USFL SAVINGS TIME: SPRING FORWARD, FALL APART?
That sound you heard Monday was more of the air whooshing out of the USFL's ball. Faced with declining attendance, anemic TV ratings and staggering deficits, the USFL, which has been underwriting the ailing Los Angeles Express, met to consider disbanding the club. It decided not to, partly out of fear that ABC-TV would then be entitled to a substantial rebate on its contract with the league. But Arizona co-owner Bill Tathem Jr. allowed, "Emotionally, we'd like to kiss them off." Meanwhile, in acknowledgment that spring football has been a dismal failure—the Birmingham, Houston and San Antonio franchises were also in trouble—the 3-year-old USFL has reaffirmed its intention to move to a fall schedule in 1986.
To be sure, two owners, Tampa Bay's John Bassett and Denver's Doug Spedding—dare we call them traditionalists?—opposed a move to the fall.

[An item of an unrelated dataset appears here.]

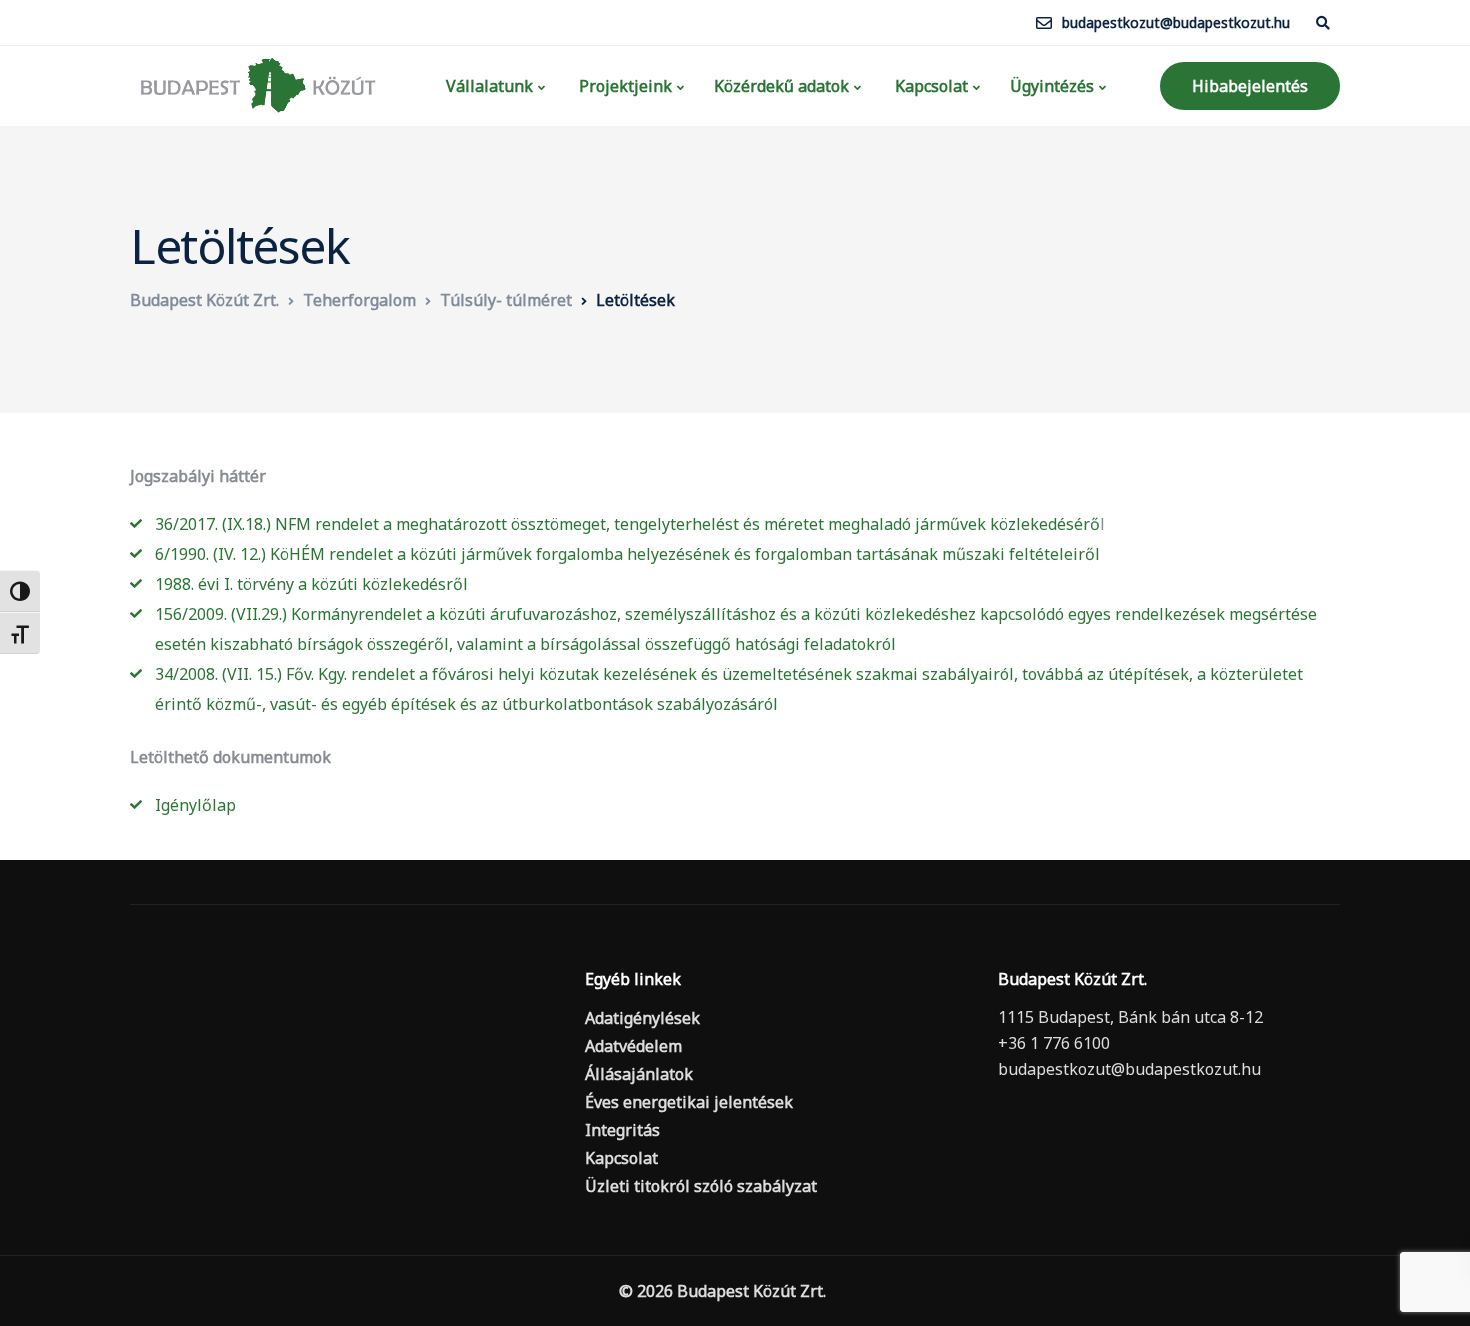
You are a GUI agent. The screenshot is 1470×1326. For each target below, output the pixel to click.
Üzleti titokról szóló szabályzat (701, 1186)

Bassett said he would form a splinter league that would continue to operate in the spring—presumably with his Bandits playing the Gold week after week ad infinitum. Before the meeting, a third owner, the San Antonio Gunslingers' Clinton Manges, had vowed to stay with a spring schedule, lambasting such pro-fall advocates as commissioner Harry Usher and New Jersey owner Donald Trump. "We had a good thing going until Trump started shooting off his big mouth about the fall," Manges said. "All Usher does is listen to Trump, and I'm getting pretty sick of that." But Manges didn't stick to his Gunslingers.
It is a measure of Manges' own problems that last month the IRS filed a $404,673 lien against his team for failing to pay withholding taxes. The club's bank accounts were frozen, and some of its paychecks bounced. San Antonio players threatened a walkout. At one point a local newspaper reported—erroneously, as it turned out—that 72-year-old club president Bud Haun had been caught climbing out a window to avoid a confrontation with an unpaid coach and two players.
A confrontation that did take place involved Dax DeKeado, a seventh-grader at John Burroughs Junior High in Los Angeles, whose dad, Chuck, is the Express's marketing director. After hearing one too many unkind cracks about the team from schoolmates, Dax expressed his displeasure by letting one heckler have it at recess on Friday. He was sent home for fighting. The USFL also appears to have some scrap left, but that may not be enough to save it.
THEY SAID IT
•Don Rickles, upon being introduced to Nevada Attorney General Brian McKay at the Hagler-Hearns fight in Las Vegas: "If you'd put more criminals in jail, you could've had a seat closer to ringside."
•Magic Johnson, Los Angeles Lakers guard, after learning that Ann Landers had attended a Chicago Bulls game: "She must have some problems of her own."
•Jake LaMotta, former middleweight champion, on why the first of his six wives left him: "I clashed with the drapes."